Si ahora ya estoy en un peso que nunca creí que fuese a tener, si ahora no me cuesta encontrar ropa, si ahora no es un milagro que guste a un tío y ahora que todo el mundo me ve como una tía dentro del prototipo de normal. Si ya no soy la «guapa de cara», la «gordita simpática», la «curvilínea», si ahora comparto la ropa con mis amigas, e incluso a algunas no les entra. Si ahora ya no soy el pegote entre las chicas del gimnasio, si ahora soy capaz de estar al nivel, deportivamente hablando, de casi todo el que me rodea, si ahora parece que ya no debería ser insegura, ¿Por qué siento que he fracasado? Porque, ese era el plan, ¿no? Se suponía que conforme perdía centímetros, perdía inseguridad. Si sudaba mis miedos era para empezar a creer en mí. Y no todo está mal. No hice esto sólo por adelgazar, sino por demostrarme a MÍ MISMA que sí que puedo hacer todo aquello que siempre creí imposible. El problema es que nada ha cambiado más allá de lo que veo por fuera. Y, aunque a veces me vea divina, sigo siendo gorda. En el sentido de sentirte gorda con todo lo que ello implica. Con toda la etiqueta, el precio, la rebaja, el hecho de sentir que eres un artículo de fuera de temporada, porque estabas gorda, y por lo tanto no vales lo mismo que la delgada de toda la vida. De la inseguridad que te mira desde el espejo, como si no merecieras volver a comer las patatas fritas de tu madre, porque eso es lo que hacías cuando eras y estabas gorda, pero te levantas de la mesa con el remordimiento en los labios, como si hubieses saboreado cada una de sus crujientes esquinas. Y terminas de sudar en el gimnasio y sigues viendo a esa chica fatigada porque, normal, siendo gorda cómo no vas a sudar. Y crees que los demás te ven de la misma manera, como si llevases tus kilos (los antiguos) pintados en la cara y dijesen «pobre, se mete la paliza porque estaba gorda y no puede permitirse un día de descanso».

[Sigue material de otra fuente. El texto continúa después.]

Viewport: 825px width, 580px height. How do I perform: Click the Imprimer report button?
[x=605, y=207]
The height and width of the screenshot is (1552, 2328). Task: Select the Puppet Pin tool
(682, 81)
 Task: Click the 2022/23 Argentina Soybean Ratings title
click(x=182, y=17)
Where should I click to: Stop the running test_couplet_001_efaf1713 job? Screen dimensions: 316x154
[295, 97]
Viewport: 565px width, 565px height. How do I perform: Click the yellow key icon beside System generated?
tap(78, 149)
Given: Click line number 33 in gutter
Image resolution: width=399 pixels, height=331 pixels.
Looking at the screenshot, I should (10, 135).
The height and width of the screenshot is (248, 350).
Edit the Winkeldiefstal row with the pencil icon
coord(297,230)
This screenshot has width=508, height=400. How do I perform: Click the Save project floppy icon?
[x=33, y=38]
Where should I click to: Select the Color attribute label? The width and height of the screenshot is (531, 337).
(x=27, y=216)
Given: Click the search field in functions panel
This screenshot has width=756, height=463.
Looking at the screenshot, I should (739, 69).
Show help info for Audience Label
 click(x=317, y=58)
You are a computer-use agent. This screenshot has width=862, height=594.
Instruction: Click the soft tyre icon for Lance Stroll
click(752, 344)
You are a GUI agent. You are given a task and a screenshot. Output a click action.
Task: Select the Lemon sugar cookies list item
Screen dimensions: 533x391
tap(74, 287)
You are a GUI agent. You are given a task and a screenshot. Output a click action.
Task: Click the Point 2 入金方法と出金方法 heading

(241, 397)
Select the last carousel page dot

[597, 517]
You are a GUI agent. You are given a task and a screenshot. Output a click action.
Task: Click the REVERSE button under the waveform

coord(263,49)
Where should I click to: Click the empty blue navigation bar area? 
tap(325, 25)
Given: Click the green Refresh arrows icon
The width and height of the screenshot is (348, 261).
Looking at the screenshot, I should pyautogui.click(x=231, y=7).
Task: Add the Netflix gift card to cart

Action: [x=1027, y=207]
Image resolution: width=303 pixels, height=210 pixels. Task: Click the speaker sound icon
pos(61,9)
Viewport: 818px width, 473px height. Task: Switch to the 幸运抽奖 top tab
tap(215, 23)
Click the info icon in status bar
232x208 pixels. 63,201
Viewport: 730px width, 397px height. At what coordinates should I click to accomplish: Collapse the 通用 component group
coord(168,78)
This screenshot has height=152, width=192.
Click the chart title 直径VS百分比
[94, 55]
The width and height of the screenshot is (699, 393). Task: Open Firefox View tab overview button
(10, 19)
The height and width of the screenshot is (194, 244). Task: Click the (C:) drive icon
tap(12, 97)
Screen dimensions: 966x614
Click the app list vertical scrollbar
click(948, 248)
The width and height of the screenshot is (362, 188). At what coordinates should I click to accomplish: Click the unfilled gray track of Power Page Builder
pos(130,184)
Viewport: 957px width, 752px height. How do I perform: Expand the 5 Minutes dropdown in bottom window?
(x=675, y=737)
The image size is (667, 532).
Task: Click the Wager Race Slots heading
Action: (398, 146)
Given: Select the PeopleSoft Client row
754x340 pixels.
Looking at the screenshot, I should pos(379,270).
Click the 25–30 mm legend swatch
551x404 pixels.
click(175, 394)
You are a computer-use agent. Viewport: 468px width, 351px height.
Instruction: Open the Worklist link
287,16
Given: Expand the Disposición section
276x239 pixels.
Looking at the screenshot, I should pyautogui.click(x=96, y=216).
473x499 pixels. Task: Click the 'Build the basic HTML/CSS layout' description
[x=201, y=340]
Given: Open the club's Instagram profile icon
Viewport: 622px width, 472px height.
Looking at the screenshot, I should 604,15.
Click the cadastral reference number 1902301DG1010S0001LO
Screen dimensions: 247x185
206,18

A veces me prometo que esto se irá difuminando y que sólo son resquicios que irán despareciendo con el tiempo. Pero no por entrar finalmente en una 36, sino por enfocar mi amor propio en lo que soy de verdad. Las etiquetas que nos colocan nada más nacer se te clavan en la piel, como una quemadura.

Una cuestión de peso, de balanza. Del ser y el estar, cuyo resultado determina tu estado emocional, tus decisiones y la fuerza de tus pasos.

Y seas y/o estés gorda, delgada, alta, baja, sana, insana, lista, tonta, rubia, morena, rica, pobre, arriba o abajo no es algo que deba influir a la hora de dar y ser lo mejor de ti.

El valor no viene determinado por características tan livianas. El valor es perseverancia.

Caerse, levantarse. Intentarlo.

Nunca es tarde para aprender a vivir la vida otra vez, a disfrutar de lo que realmente importa, como cuando te vas de cañas con tus amigas y se te olvida todo, o cuando abres los ojos y ves a esa persona que apareció sin esperarlo y te aporta tanto, como cuando caminas, a solas, y te sientes plena, como cuando haces lo que más te gusta y punto.